Task details » Copy all the lines of the data that include the word "will".

(Collected data)
--- START ---
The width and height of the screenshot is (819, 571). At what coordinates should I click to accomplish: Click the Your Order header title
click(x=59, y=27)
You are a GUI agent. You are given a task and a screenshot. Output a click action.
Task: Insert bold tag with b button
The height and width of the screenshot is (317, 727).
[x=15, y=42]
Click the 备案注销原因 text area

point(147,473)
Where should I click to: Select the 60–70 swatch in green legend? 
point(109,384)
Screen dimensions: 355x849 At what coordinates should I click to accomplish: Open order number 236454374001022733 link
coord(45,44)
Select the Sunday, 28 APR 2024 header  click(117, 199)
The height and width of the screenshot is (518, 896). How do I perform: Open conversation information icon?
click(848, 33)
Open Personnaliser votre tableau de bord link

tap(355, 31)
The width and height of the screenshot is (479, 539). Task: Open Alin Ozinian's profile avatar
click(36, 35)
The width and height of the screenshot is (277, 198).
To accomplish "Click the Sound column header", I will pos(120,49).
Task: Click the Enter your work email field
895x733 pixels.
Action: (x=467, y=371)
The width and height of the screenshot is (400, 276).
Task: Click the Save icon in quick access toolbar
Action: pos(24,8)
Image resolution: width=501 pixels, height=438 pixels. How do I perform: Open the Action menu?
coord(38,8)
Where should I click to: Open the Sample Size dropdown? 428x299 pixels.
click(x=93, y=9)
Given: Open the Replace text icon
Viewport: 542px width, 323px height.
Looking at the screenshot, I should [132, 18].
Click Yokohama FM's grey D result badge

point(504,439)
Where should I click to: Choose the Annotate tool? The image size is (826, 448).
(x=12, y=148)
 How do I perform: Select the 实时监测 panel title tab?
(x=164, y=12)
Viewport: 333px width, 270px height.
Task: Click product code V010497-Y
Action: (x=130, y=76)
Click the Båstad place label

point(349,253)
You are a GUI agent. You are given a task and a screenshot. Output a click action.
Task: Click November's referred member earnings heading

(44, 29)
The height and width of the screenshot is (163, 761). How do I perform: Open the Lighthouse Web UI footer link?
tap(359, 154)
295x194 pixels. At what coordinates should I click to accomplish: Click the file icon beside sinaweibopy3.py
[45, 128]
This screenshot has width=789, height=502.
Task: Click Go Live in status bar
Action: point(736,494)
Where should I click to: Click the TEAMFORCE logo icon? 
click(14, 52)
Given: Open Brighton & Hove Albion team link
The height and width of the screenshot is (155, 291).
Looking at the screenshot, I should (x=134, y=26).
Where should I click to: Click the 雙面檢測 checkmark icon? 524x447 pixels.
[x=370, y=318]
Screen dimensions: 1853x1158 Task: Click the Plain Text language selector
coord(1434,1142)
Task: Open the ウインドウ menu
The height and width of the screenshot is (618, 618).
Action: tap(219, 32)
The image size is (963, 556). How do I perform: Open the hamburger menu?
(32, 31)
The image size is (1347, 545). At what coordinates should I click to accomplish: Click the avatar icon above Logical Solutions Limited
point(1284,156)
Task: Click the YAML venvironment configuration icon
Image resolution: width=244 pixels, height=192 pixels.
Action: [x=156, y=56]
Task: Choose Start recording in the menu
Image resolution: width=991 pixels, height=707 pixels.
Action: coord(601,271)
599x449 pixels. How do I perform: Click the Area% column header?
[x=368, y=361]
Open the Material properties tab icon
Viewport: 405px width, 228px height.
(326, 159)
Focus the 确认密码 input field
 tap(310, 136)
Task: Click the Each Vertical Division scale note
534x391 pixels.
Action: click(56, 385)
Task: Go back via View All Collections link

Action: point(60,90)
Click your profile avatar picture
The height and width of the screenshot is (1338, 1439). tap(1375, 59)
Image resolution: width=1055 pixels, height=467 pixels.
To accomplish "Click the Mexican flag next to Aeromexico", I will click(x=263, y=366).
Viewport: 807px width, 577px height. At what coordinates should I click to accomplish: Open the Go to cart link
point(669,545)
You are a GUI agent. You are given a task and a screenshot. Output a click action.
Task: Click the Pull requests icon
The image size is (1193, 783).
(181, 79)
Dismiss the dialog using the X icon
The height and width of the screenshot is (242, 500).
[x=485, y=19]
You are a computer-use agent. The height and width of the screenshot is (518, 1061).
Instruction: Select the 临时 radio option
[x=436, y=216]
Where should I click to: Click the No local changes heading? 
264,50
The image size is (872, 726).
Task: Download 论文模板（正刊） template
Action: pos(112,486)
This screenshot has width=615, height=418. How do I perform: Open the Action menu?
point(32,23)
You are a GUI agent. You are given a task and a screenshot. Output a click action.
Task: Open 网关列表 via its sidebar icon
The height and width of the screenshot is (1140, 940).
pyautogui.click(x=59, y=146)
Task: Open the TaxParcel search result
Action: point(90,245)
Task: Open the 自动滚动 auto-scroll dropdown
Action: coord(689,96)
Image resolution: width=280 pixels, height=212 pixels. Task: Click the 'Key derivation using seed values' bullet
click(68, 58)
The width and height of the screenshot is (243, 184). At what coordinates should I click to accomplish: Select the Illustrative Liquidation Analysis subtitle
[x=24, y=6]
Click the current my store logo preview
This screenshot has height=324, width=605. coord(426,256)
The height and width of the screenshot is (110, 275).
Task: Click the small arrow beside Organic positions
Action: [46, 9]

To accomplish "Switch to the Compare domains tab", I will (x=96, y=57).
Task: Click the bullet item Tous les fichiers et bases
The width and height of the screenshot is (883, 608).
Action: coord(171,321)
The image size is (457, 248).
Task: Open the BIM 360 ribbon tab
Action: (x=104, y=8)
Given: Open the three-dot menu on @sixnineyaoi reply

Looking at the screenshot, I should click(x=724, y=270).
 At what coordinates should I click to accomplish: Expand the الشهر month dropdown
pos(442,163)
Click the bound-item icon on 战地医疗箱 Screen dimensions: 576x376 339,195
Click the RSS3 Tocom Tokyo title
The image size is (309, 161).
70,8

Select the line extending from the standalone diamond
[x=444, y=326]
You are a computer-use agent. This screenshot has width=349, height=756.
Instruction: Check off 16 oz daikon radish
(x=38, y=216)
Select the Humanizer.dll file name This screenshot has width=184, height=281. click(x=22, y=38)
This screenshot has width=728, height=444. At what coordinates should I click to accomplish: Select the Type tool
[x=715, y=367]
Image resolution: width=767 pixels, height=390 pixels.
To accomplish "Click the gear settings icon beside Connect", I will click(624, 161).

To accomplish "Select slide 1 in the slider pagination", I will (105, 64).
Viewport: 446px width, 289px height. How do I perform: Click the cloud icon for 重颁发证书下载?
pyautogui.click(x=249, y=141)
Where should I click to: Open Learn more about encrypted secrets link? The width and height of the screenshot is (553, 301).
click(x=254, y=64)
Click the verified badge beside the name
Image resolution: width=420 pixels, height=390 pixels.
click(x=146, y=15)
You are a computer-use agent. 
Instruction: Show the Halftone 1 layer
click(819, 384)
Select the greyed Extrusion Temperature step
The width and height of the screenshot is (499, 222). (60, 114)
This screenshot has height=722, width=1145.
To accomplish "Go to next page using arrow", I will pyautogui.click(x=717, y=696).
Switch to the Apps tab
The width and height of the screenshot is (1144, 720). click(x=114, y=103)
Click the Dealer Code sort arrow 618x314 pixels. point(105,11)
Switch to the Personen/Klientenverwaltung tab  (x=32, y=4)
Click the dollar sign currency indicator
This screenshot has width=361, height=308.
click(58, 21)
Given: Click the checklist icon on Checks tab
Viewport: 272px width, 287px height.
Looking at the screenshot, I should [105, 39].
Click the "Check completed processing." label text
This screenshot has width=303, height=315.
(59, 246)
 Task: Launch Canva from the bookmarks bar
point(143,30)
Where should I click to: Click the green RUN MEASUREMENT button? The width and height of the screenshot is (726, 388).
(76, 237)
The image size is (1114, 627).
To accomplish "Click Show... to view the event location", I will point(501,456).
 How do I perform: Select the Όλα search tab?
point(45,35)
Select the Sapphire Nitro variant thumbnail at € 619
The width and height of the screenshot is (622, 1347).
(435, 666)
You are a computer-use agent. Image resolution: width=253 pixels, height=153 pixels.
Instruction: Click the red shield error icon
--- END ---
Exercise result »
To accomplish "Click the Sound column header", I will pos(120,49).
To accomplish "Click the Mexican flag next to Aeromexico", I will click(x=263, y=366).
To accomplish "Switch to the Compare domains tab", I will (x=96, y=57).
To accomplish "Click the gear settings icon beside Connect", I will click(624, 161).
To accomplish "Select slide 1 in the slider pagination", I will (105, 64).
To accomplish "Go to next page using arrow", I will pyautogui.click(x=717, y=696).
To accomplish "Click Show... to view the event location", I will point(501,456).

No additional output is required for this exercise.